Required work:
Each entry has to be set down again with no alteration.

Data for the task:
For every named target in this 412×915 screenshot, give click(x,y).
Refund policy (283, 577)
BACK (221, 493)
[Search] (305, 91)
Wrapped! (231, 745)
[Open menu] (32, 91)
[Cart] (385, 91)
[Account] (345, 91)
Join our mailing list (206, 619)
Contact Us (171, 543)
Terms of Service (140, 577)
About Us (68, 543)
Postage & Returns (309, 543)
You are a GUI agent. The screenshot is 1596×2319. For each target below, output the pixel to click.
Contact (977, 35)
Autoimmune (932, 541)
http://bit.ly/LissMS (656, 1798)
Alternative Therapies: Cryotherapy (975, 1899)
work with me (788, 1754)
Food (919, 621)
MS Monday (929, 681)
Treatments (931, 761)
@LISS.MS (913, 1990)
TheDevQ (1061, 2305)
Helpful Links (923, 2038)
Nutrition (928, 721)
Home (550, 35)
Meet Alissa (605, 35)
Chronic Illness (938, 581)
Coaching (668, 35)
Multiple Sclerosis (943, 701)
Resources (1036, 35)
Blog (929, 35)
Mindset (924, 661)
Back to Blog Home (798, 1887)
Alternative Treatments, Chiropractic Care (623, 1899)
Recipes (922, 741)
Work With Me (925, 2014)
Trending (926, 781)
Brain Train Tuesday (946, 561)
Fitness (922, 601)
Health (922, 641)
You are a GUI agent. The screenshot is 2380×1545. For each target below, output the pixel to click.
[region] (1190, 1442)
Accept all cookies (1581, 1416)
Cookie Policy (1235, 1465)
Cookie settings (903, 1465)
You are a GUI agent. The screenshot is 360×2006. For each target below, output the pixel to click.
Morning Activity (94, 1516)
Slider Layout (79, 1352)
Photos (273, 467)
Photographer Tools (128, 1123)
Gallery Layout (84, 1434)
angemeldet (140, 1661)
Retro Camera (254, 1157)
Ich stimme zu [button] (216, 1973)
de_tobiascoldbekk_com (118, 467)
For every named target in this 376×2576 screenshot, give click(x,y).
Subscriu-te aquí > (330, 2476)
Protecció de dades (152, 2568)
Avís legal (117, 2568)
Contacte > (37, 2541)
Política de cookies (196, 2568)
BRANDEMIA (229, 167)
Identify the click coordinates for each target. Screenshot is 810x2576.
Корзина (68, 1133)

Written reply:
For every named target in this 412×915 screenshot, give click(x,y).
Refund policy (283, 577)
BACK (221, 493)
[Search] (305, 91)
Wrapped! (231, 745)
[Open menu] (32, 91)
[Cart] (385, 91)
[Account] (345, 91)
Join our mailing list (206, 619)
Contact Us (171, 543)
Terms of Service (140, 577)
About Us (68, 543)
Postage & Returns (309, 543)
You are a GUI agent. The screenshot is 1596×2319. For each target below, output the pixel to click.
Contact (977, 35)
Autoimmune (932, 541)
http://bit.ly/LissMS (656, 1798)
Alternative Therapies: Cryotherapy (975, 1899)
work with me (788, 1754)
Food (919, 621)
MS Monday (929, 681)
Treatments (931, 761)
@LISS.MS (913, 1990)
TheDevQ (1061, 2305)
Helpful Links (923, 2038)
Nutrition (928, 721)
Home (550, 35)
Meet Alissa (605, 35)
Chronic Illness (938, 581)
Coaching (668, 35)
Multiple Sclerosis (943, 701)
Resources (1036, 35)
Blog (929, 35)
Mindset (924, 661)
Back to Blog Home (798, 1887)
Alternative Treatments, Chiropractic Care (623, 1899)
Recipes (922, 741)
Work With Me (925, 2014)
Trending (926, 781)
Brain Train Tuesday (946, 561)
Fitness (922, 601)
Health (922, 641)
You are a GUI agent. The screenshot is 2380×1545. For each target below, output the pixel to click.
[region] (1190, 1442)
Accept all cookies (1581, 1416)
Cookie Policy (1235, 1465)
Cookie settings (903, 1465)
You are a GUI agent. The screenshot is 360×2006. For each target below, output the pixel to click.
Morning Activity (94, 1516)
Slider Layout (79, 1352)
Photos (273, 467)
Photographer Tools (128, 1123)
Gallery Layout (84, 1434)
angemeldet (140, 1661)
Retro Camera (254, 1157)
Ich stimme zu [button] (216, 1973)
de_tobiascoldbekk_com (118, 467)
For every named target in this 376×2576 screenshot, give click(x,y).
Subscriu-te aquí > (330, 2476)
Protecció de dades (152, 2568)
Avís legal (117, 2568)
Contacte > (37, 2541)
Política de cookies (196, 2568)
BRANDEMIA (229, 167)
Identify the click coordinates for each target. Screenshot is 810x2576.
Корзина (68, 1133)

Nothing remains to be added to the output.